Input data Start Marker

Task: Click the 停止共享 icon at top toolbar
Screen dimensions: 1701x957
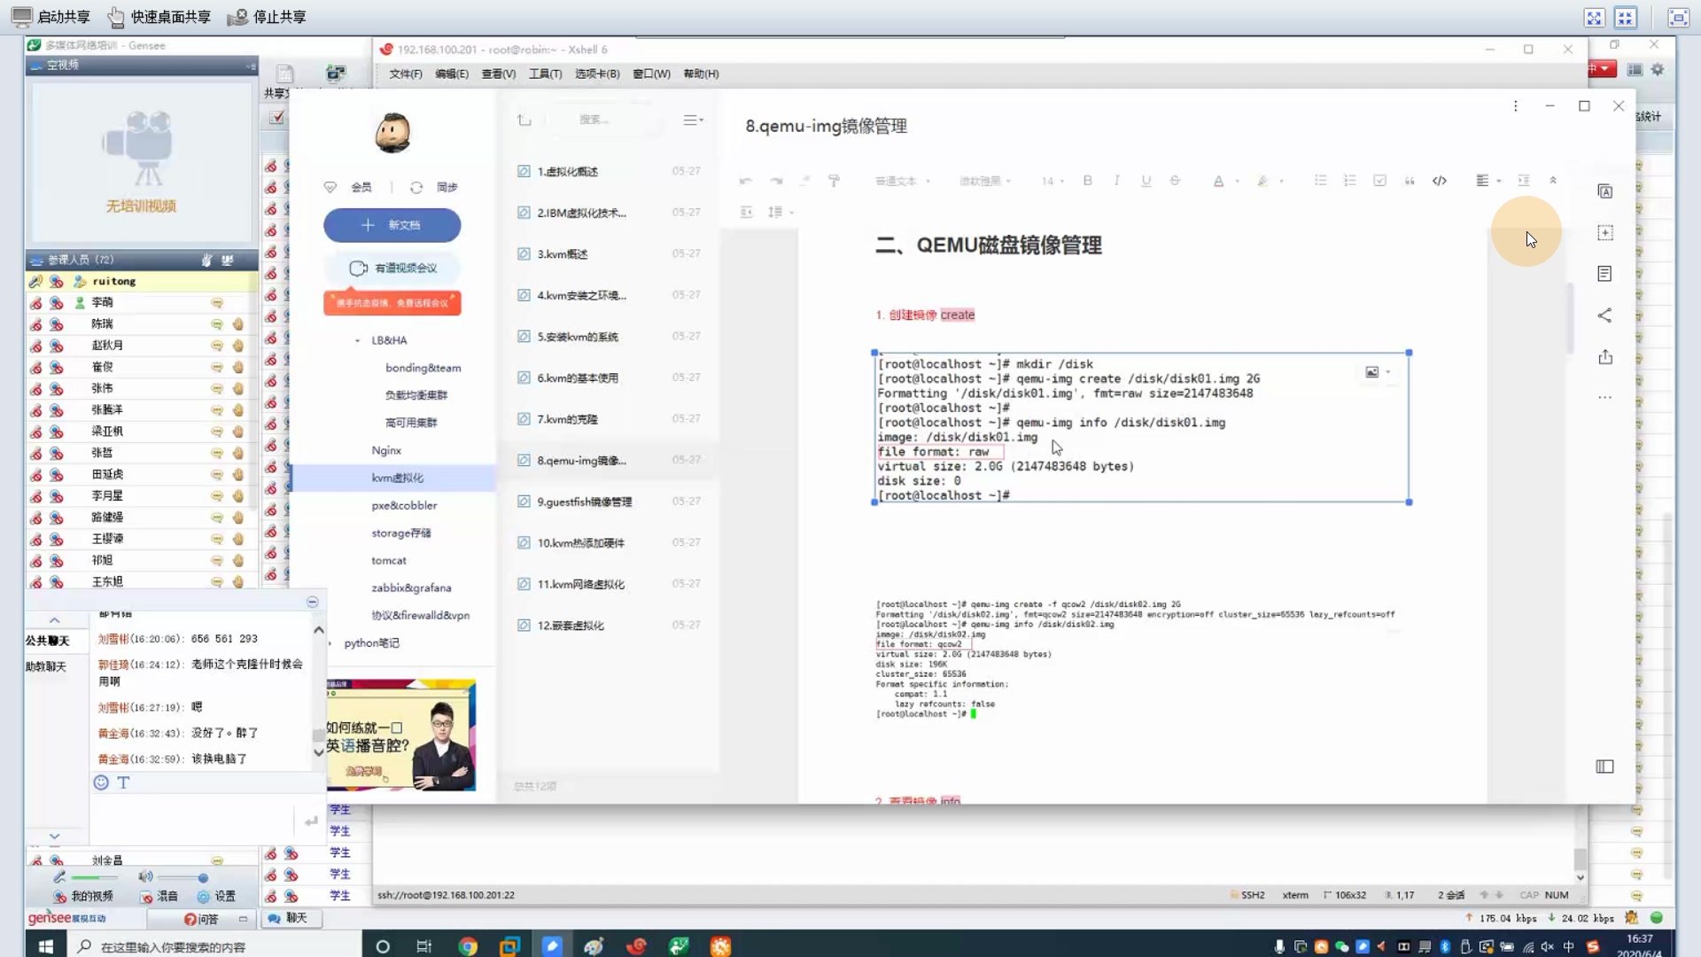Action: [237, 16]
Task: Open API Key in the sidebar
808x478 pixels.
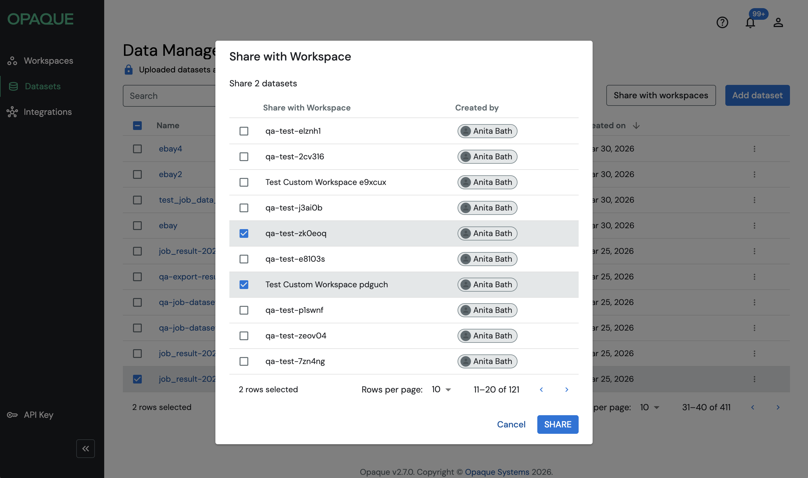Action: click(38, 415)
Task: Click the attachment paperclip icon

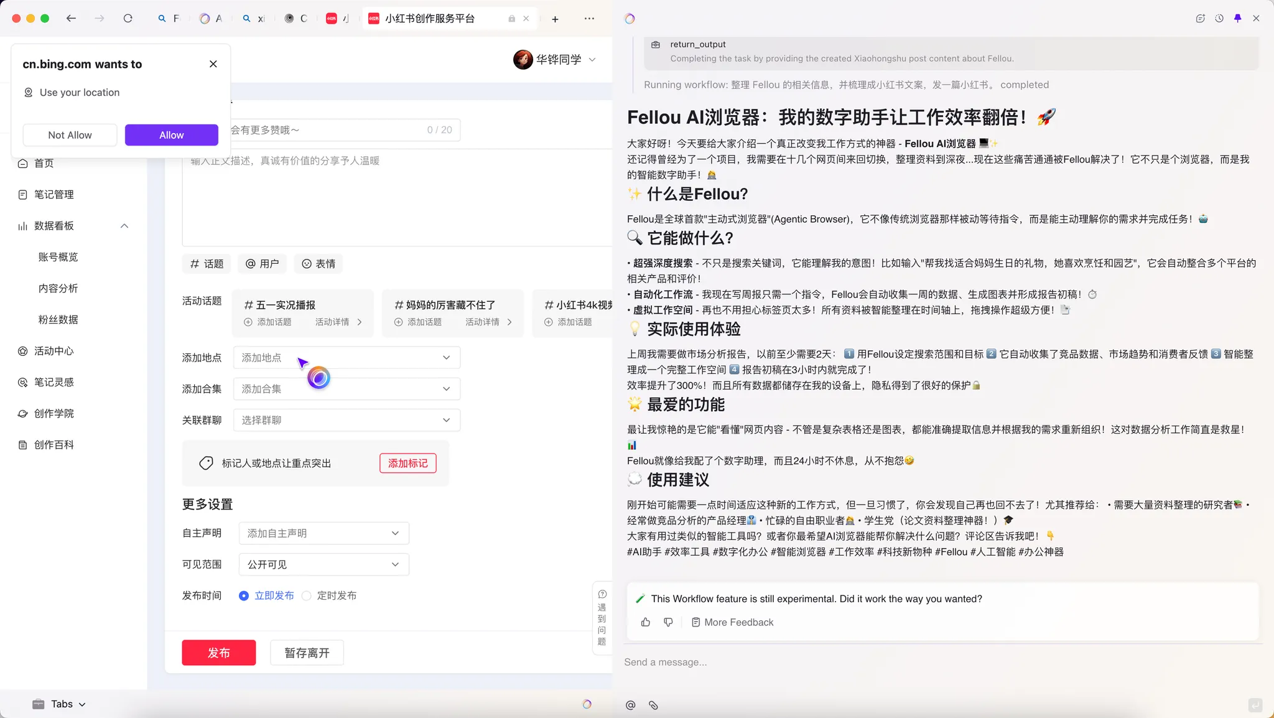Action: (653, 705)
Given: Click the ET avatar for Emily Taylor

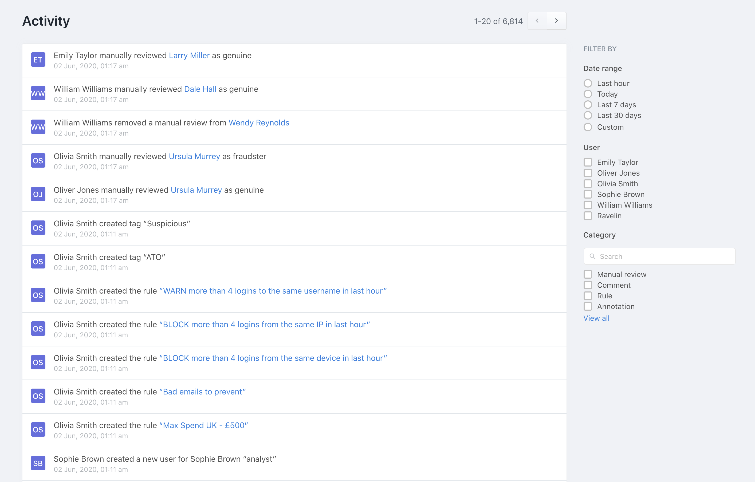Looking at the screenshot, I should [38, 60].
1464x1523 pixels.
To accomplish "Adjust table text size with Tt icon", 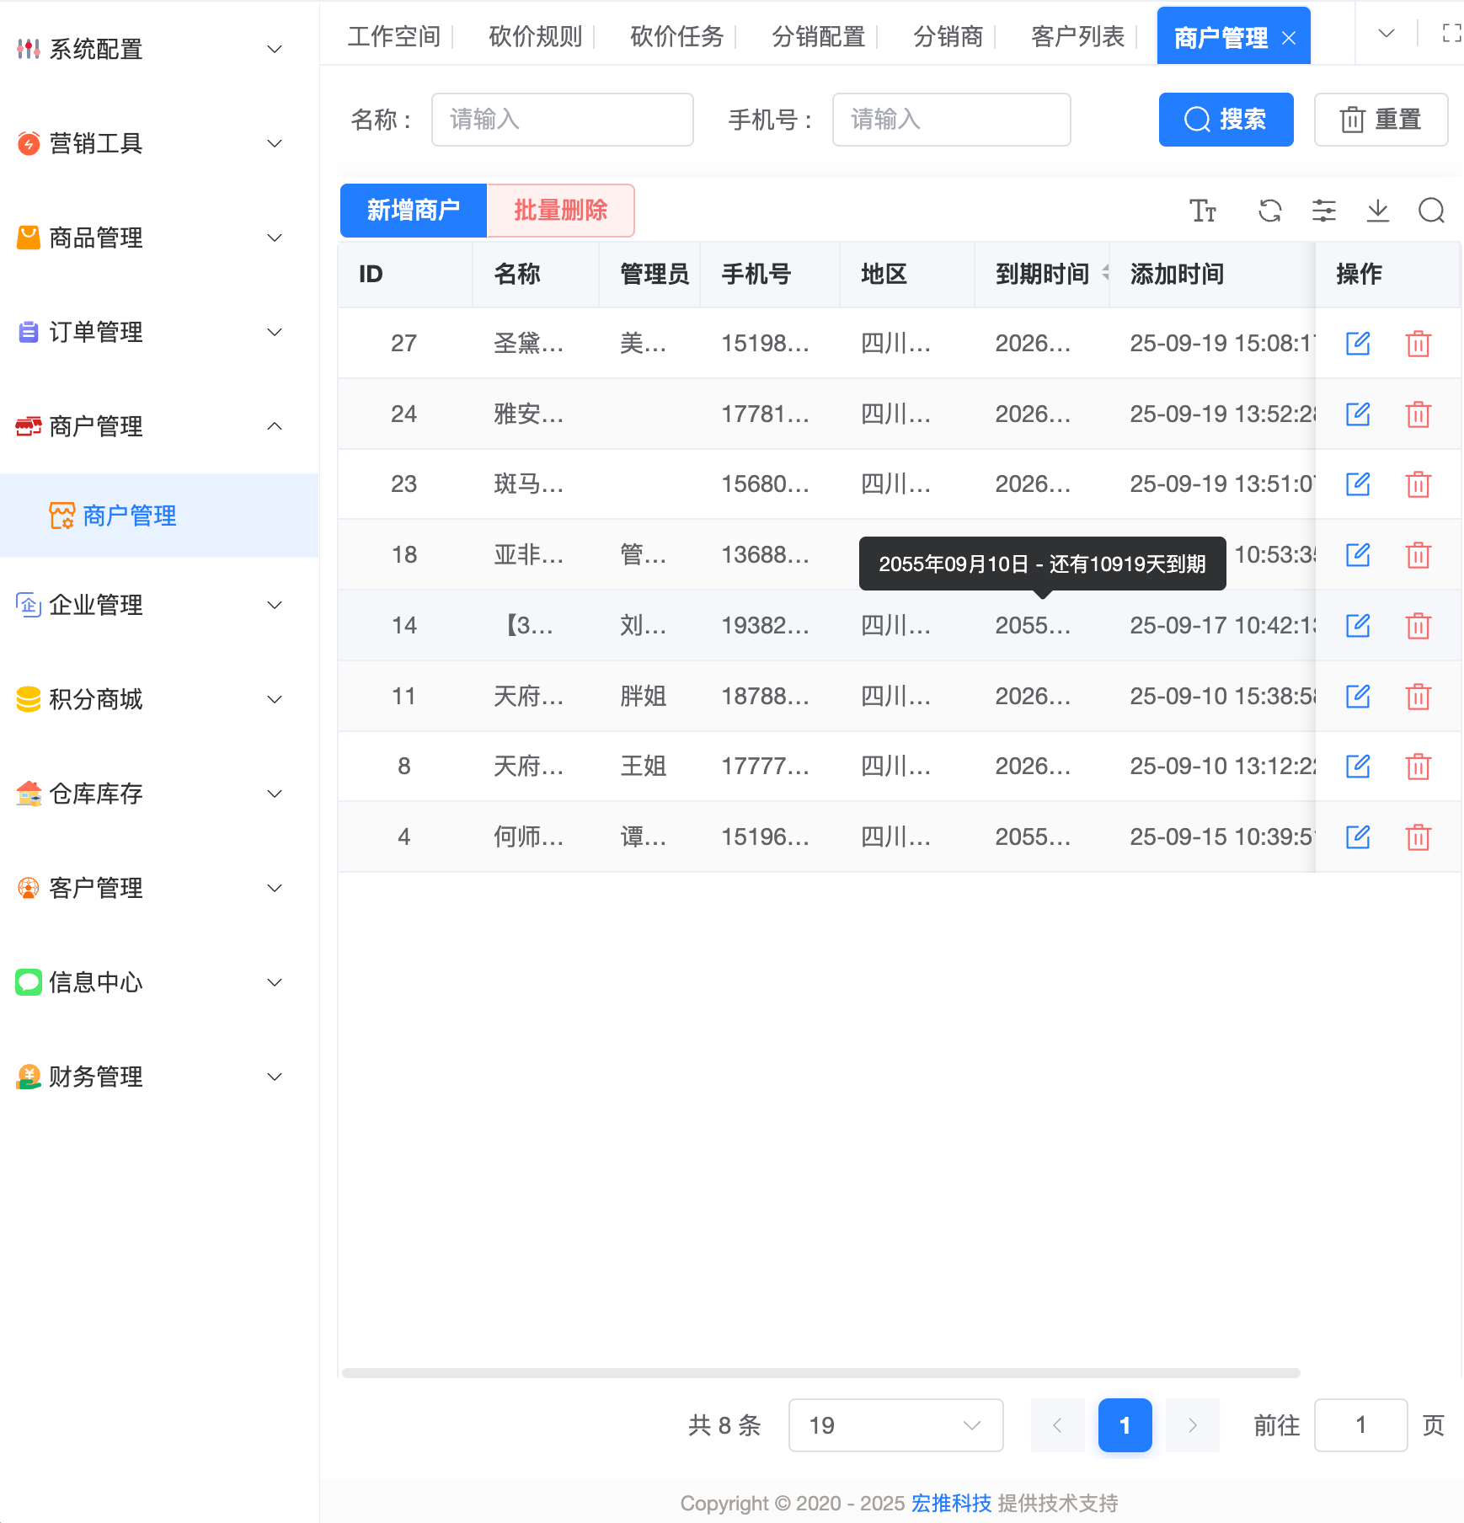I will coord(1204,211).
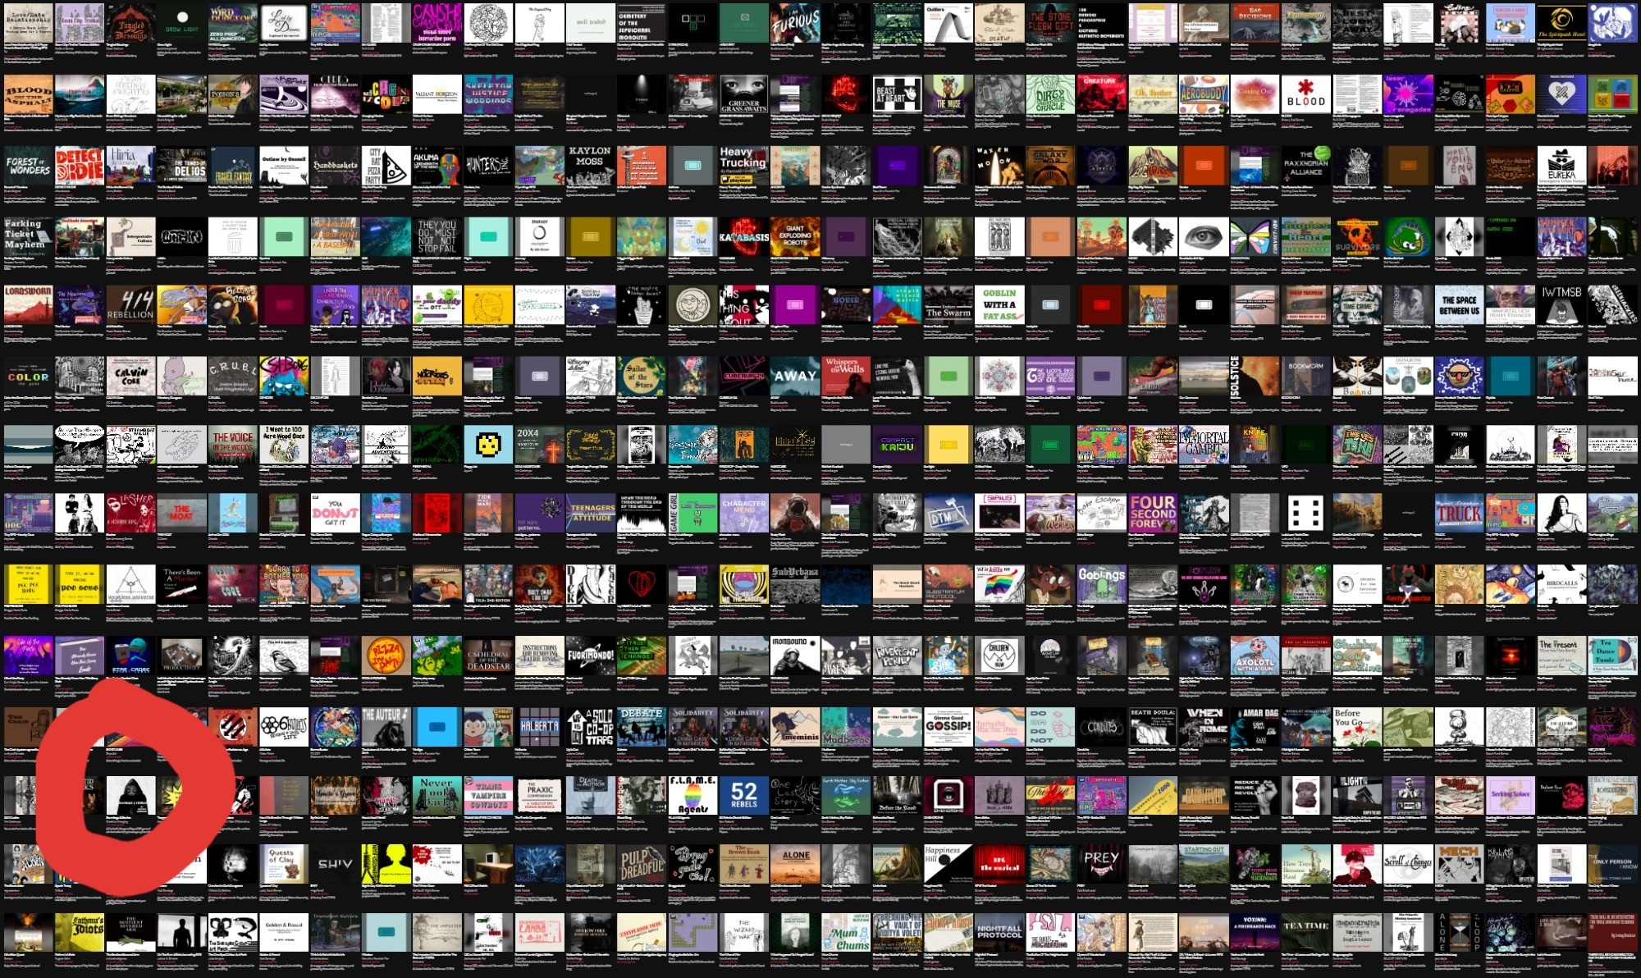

Input data End Marker

§ **Exercise details**
Transcribe, word for word, the stretch of lines in the data above from the one with "Screen dimensions: 1701x957" through the one with "1464x1523 pixels."; omit all pictures.

§ **Written response**
Screen dimensions: 1701x957
Action: [237, 16]
Task: Open API Key in the sidebar
808x478 pixels.
Action: click(38, 415)
Task: Click the attachment paperclip icon

Action: (653, 705)
Given: Click the ET avatar for Emily Taylor

Looking at the screenshot, I should [38, 60].
1464x1523 pixels.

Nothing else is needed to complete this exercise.